Più tardi, il collegio dei pontefici pubblicò ogni anno sulla Tabula Dealbata (tavola bianca), esposta presso la Regia (sede del pontefice massimo e del rex sacrorum), non solo i nomi dei magistrati, ma anche gli avvenimenti di pubblica importanza, civile, religiosa, commerciale e militare. Questi documenti, scritti e consultabili con il nome complessivo di annales, registravano il ricordo di avvenimenti fondamentali e perciò fornivano una storia del popolo romano.

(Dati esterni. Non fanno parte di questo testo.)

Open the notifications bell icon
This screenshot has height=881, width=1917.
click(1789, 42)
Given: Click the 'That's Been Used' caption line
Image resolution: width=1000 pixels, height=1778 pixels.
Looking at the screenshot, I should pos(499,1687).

Nel sec. II a.C., riuniti in 80 volumi per ordine del pontefice Publio Muzio Scevola, presero il titolo di Annales Maximi. Sfortunatamente un incendio aveva in gran parte distrutto le annate anteriori al 390 a.C.: per questo sono poche le notizie attendibili dei primi secoli della storia di Roma.

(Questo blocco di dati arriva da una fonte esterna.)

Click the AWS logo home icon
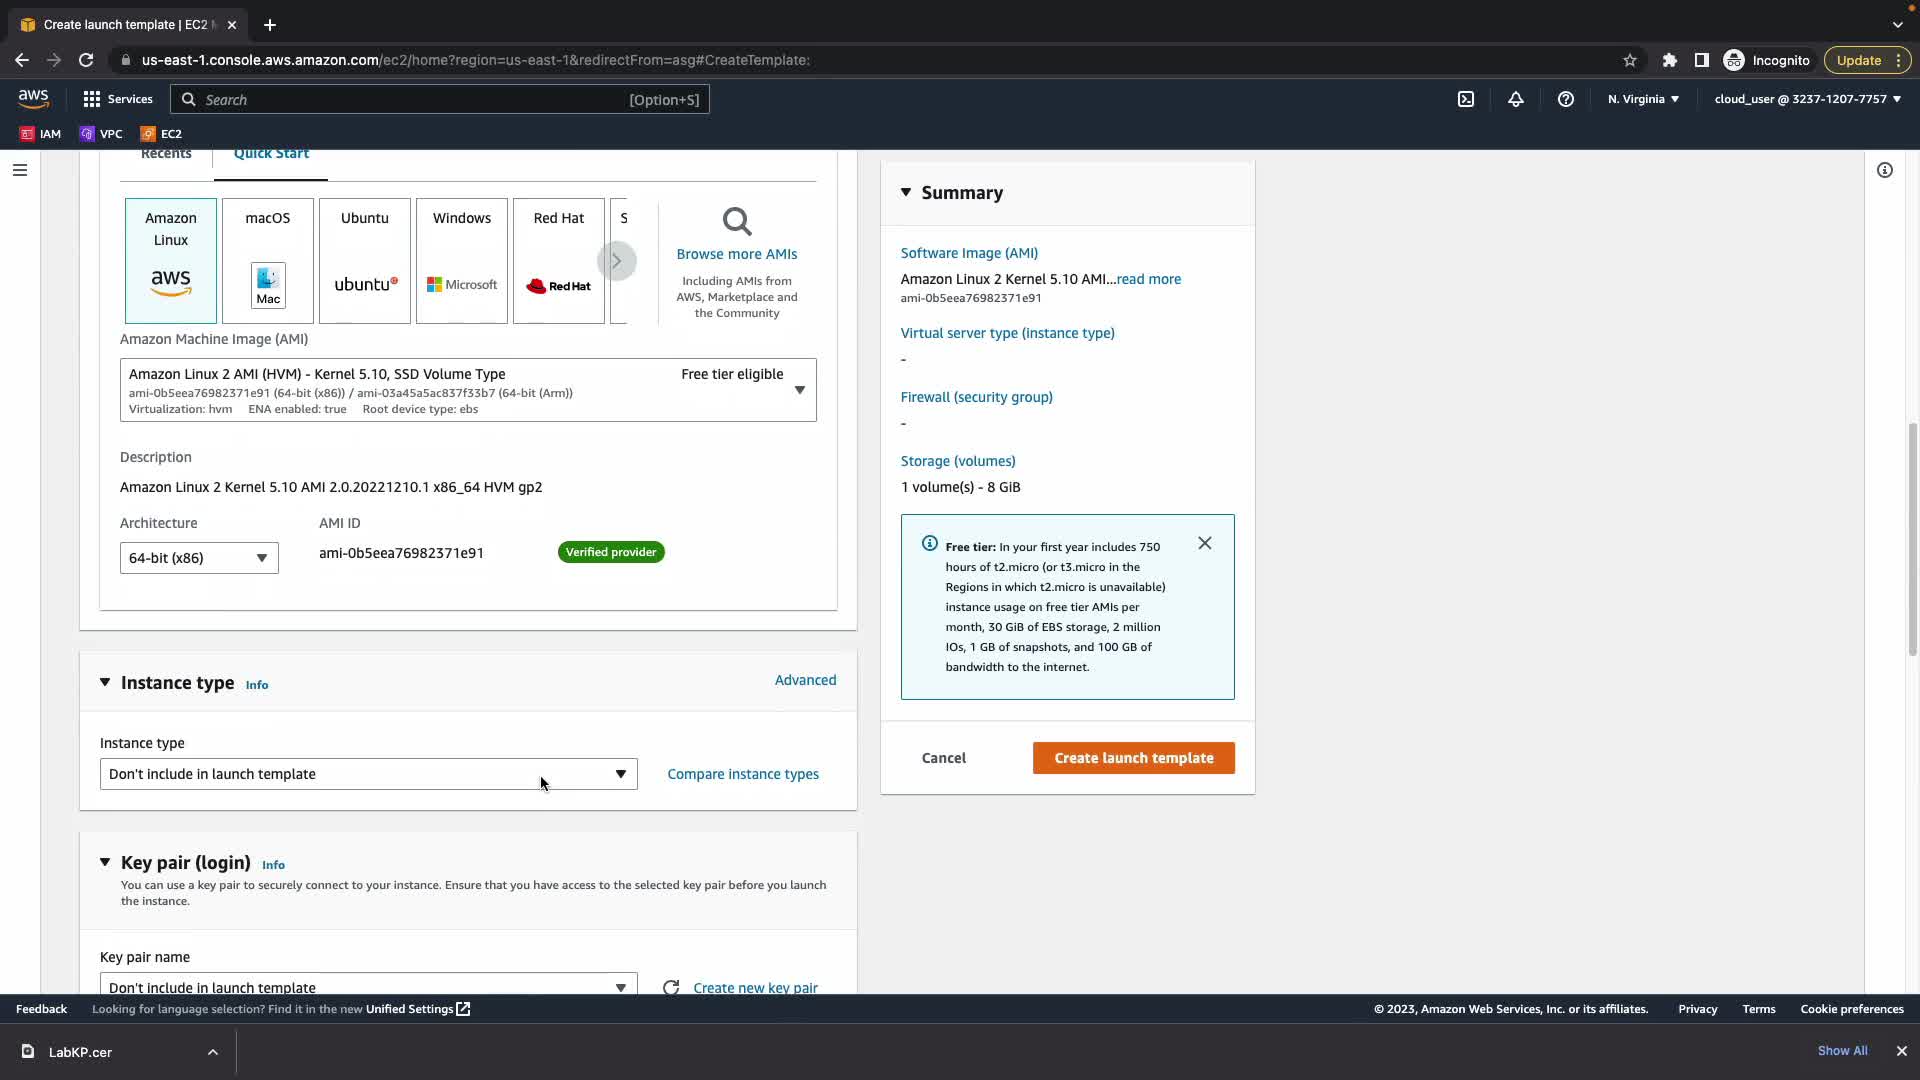This screenshot has height=1080, width=1920. click(x=33, y=98)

Tutti i più importanti magistrati, come i consoli, i questori e i censori, redigevano diari, i commentarii, in cui registravano accuratamente i fatti salienti della loro magistratura e i provvedimenti presi. Era una memorialistica del tutto privata, che però poteva diventare pubblica quando i commentarii venivano depositati presso il collegio dei pontefici. Anche i vari collegi sacerdotali annotavano i loro atti nei Libri pontificum, nei Libri augurum, nei Libri saliorum.

L'oratoria e Appio Claudio Cieco

Fin dalla nascita della repubblica, l'oratoria ebbe importanza rilevante, in quanto l'arte del parlare e del convincere dava fama, successo, potere ed era base necessaria della carriera politica. Adatta all'indole pragmatica dei romani, essa costituiva l'unica attività intellettuale degna di un cittadino di ceto elevato. Non si conosce nulla degli oratori precedenti Appio Claudio Cieco, il primo di cui si hanno notizie storiche sicure. Patrizio di origine (sec. IV-III a.C.), molto aperto ai problemi sociali della sua epoca, nel 312, da censore, introdusse uomini nuovi in Senato, persino figli di liberti. Fece costruire il primo acquedotto (Aqua Appia) e dette inizio ai lavori della via Appia (regina viarum), la prima grande strada militare che conduceva a Capua. Fu console nel 307 e nel 296; partecipò alle guerre sannitiche e, ormai vecchio e cieco, persuase il Senato a respingere la pace offerta da Pirro, re dell'Epiro, pronunciando (280) un famoso discorso cui Cicerone alludeva come al primo discorso ufficiale mai pubblicato a Roma. Scrisse un Carmen de moribus, raccolta di massime moraleggianti in versi saturni fra cui, delle tre rimaste, la celebre: "Ognuno è artefice del proprio destino" è la più famosa. Non si sa se nei suoi scritti subì il fascino della cultura greca. Si interessò anche di diritto, facendo raccogliere e pubblicare dal suo segretario, Gneo Flavio, il cosiddetto Ius Flavianum, la prima opera latina di procedura giudiziaria. La tradizione gli attribuisce anche una riforma ortografica, con l'introduzione della consonante r intervocalica, al posto della s, e l'abolizione della z.